Travail à faire: Les affirmations suivantes concordent-elles avec le texte fourni ? Répondez à chacune par oui ou par non, en citant les mots décisifs du texte. (a) Dans La Vie Filtrée, M. de Chazal expose une théorie comptant cinq degrés du temps. (b) Le temps spirituel change de seconde en seconde. (c) Seules les grandes conversions altèrent le temps spirituel.

Texte fourni:

++++++

La forme incomparable du temps serait peut-être ainsi l’élision d’une invention ou même l’élision d’une civilisation. La forme incomparable du temps serait ce qui apparait toujours déjà oublié, ce qui apparait toujours déjà oublié avant même d‘exister.

 

 

 

Dans La Vie Filtrée M. de Chazal développe une théorie des cinq degrés du temps. Ce qui correspondrait à ce qui est pour toi l’antériorité du temps est ce qu’il nomme le temps spirituel « Ici n’existe qu’un temps de base, qui ne varie point de seconde en seconde, d’heure en heure, et rarement d’année en année, mais qui est basé intrinsèquement sur le rythme intérieur de notre vie profonde, sur la qualité invariable de notre être essentiel dans la suite des jours, et que n’altèrent que les grandes conversions, les révolutions totales de la vie âmatique et de l’être profond. » C’est du Chazal un peu flou, cependant j’ai le sentiment que parce que ce temps met en relation rythme intérieur et quasi invariabilité des jours il y a là quelquechose qui ressemble à ton intuition d’une forme antérieure du temps.

++++++

Pointage de mots et d’éléments:
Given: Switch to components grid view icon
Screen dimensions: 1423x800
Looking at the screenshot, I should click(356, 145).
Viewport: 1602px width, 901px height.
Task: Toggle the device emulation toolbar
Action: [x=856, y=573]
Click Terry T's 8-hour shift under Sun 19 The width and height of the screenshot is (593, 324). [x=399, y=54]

++++++

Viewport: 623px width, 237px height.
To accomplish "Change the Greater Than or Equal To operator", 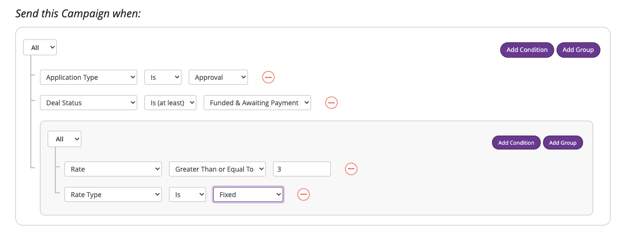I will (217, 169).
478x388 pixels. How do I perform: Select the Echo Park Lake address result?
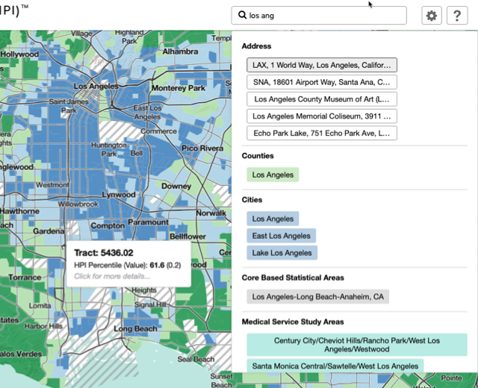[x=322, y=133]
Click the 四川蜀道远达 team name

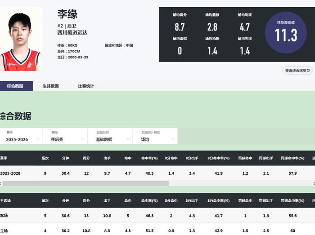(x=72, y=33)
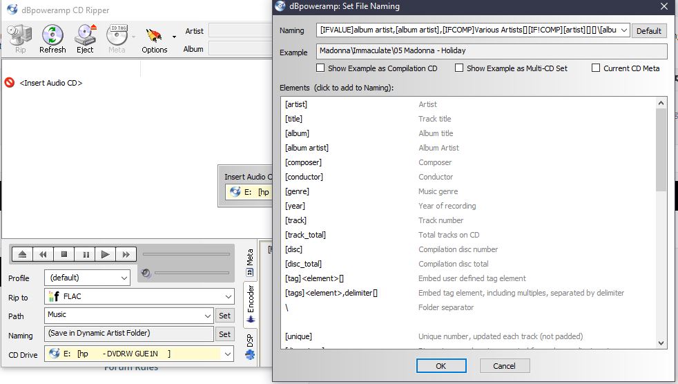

++++++

Bonne réponse:
(a) Oui : « Dans La Vie Filtrée M. de Chazal développe une théorie des cinq degrés du temps. »
(b) Non : « qui ne varie point de seconde en seconde »
(c) Oui : « que n’altèrent que les grandes conversions, les révolutions totales de la vie âmatique et de l’être profond »